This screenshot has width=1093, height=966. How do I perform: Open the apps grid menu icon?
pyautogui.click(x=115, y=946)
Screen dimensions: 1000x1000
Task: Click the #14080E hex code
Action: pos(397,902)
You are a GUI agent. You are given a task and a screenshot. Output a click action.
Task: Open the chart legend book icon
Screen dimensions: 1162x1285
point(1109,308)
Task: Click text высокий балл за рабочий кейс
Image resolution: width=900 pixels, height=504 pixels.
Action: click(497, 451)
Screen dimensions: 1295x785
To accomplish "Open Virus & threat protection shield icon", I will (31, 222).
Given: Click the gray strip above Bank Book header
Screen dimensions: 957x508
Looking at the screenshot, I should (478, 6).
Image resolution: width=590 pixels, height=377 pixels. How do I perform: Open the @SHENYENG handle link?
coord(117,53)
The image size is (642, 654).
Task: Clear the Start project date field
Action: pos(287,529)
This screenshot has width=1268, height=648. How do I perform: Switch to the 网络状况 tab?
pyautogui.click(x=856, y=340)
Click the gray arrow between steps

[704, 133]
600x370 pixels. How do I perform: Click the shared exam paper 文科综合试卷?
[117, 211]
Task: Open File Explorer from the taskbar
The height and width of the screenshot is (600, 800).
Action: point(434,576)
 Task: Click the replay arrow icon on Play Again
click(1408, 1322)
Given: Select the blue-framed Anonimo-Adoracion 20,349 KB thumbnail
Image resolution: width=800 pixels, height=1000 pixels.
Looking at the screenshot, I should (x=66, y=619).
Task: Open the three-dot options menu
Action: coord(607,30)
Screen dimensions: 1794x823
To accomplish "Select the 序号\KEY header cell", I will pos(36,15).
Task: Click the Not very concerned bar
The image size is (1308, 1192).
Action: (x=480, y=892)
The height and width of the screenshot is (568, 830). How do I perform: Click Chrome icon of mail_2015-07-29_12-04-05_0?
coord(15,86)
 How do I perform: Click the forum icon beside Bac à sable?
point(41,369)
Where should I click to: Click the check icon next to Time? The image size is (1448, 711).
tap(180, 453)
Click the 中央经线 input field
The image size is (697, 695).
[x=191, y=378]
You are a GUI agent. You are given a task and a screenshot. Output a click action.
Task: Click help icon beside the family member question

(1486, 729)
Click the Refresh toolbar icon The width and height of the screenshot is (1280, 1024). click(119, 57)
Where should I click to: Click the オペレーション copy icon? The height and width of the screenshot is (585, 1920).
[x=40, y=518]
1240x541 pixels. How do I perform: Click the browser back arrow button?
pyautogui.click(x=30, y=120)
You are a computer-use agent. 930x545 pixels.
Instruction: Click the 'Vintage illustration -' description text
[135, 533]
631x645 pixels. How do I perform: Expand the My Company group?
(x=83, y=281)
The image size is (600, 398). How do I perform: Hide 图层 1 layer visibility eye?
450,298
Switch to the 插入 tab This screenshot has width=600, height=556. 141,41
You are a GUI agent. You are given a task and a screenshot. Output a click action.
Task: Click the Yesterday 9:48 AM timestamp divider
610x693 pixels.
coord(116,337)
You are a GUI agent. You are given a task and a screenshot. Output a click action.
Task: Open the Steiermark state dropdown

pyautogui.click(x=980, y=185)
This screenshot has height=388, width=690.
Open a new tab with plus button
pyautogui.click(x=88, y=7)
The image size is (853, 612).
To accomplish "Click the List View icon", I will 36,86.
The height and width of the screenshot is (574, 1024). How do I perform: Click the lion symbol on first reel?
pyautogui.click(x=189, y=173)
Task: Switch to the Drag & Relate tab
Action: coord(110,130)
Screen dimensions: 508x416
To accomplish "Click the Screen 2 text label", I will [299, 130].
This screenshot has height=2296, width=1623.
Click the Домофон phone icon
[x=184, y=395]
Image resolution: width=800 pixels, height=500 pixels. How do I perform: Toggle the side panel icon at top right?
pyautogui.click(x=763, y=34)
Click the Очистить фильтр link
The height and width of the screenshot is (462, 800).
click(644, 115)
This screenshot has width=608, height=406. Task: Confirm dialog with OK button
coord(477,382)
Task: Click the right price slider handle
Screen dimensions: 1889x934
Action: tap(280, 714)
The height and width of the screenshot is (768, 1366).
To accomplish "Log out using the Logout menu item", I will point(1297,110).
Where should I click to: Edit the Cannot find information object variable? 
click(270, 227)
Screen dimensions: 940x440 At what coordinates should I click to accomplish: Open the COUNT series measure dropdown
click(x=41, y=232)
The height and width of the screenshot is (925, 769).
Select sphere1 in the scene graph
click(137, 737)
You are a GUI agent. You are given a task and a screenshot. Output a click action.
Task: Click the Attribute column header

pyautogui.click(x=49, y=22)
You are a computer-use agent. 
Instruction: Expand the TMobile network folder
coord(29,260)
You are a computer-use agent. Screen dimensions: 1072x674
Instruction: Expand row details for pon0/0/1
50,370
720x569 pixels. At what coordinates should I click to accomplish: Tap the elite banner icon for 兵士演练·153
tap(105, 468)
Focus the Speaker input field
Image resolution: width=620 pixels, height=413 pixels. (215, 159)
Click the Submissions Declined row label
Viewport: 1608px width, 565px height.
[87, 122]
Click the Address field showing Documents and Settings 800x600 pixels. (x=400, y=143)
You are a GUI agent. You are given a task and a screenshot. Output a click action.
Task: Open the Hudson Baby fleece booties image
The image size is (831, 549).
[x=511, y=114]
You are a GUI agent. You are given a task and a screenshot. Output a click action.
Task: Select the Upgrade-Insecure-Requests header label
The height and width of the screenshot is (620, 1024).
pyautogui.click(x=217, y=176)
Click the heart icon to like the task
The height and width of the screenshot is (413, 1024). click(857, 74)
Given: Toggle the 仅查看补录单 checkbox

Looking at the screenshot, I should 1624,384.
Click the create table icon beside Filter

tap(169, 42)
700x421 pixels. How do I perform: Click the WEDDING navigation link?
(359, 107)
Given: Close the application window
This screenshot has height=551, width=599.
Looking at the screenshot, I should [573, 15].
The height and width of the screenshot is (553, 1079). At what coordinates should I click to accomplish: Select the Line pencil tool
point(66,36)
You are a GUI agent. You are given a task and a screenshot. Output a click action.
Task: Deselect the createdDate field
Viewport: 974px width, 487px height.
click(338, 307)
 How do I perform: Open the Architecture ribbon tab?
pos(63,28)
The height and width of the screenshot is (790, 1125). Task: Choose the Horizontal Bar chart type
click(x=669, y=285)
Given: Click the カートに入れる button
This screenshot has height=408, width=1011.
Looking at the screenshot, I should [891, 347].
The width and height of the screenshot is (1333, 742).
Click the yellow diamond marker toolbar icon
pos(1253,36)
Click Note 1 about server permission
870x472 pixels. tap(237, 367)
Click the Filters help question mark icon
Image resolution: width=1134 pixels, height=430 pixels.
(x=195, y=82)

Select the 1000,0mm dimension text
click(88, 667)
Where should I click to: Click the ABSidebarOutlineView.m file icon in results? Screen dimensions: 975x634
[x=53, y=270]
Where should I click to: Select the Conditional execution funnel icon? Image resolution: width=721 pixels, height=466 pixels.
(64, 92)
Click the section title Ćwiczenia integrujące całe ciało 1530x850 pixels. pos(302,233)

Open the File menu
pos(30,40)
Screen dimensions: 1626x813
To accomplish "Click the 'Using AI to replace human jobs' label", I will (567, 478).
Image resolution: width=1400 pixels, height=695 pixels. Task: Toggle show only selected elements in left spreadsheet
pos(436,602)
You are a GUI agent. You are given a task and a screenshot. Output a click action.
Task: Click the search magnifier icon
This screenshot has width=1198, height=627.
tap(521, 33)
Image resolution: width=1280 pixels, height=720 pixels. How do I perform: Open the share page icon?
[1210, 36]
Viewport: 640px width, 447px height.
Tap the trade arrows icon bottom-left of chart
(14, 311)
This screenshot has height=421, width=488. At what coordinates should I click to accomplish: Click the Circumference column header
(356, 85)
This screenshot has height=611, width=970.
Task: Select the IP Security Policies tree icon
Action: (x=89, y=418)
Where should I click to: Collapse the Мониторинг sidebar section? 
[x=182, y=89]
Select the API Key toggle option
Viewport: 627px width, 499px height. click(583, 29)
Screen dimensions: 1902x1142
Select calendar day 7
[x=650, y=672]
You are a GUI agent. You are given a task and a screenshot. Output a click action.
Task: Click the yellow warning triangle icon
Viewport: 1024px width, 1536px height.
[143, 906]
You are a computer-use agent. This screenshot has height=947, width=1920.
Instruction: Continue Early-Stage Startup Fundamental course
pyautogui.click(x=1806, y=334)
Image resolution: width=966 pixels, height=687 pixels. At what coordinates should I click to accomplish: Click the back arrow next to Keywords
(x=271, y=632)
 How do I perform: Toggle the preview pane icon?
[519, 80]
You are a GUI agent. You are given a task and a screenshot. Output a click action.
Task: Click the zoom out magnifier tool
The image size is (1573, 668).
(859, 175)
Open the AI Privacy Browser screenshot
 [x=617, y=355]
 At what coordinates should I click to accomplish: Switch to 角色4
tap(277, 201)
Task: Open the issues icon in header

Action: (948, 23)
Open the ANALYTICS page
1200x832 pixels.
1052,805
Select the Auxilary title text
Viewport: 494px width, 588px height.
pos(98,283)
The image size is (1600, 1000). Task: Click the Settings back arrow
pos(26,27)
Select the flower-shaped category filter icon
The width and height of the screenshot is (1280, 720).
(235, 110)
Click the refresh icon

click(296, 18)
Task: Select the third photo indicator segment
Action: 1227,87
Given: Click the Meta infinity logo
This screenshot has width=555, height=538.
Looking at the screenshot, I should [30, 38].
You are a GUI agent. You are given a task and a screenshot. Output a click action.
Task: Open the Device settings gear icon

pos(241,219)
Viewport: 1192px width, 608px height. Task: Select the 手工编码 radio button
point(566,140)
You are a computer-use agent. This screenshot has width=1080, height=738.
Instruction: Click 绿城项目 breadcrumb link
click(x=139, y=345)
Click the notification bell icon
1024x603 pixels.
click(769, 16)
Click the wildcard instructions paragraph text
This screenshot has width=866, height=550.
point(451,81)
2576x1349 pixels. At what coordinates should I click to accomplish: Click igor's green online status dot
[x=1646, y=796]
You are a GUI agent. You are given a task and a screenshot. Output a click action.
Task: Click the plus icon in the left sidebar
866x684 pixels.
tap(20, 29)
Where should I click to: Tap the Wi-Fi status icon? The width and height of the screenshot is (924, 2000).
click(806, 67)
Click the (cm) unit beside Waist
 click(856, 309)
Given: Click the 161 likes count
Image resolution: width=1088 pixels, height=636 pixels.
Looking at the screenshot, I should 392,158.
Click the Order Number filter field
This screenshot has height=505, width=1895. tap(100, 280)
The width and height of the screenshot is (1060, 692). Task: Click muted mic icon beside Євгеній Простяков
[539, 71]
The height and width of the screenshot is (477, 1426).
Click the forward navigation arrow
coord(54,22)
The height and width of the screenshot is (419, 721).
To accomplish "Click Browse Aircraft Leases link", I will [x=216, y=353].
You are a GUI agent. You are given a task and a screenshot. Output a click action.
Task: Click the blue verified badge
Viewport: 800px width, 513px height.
********
◆ About this task ◆
The answer must be the line containing "Task: Click the blue verified badge" and every line after it through the last line of the records above, repeated exactly.

◆ Written answer ◆
Task: Click the blue verified badge
Viewport: 800px width, 513px height.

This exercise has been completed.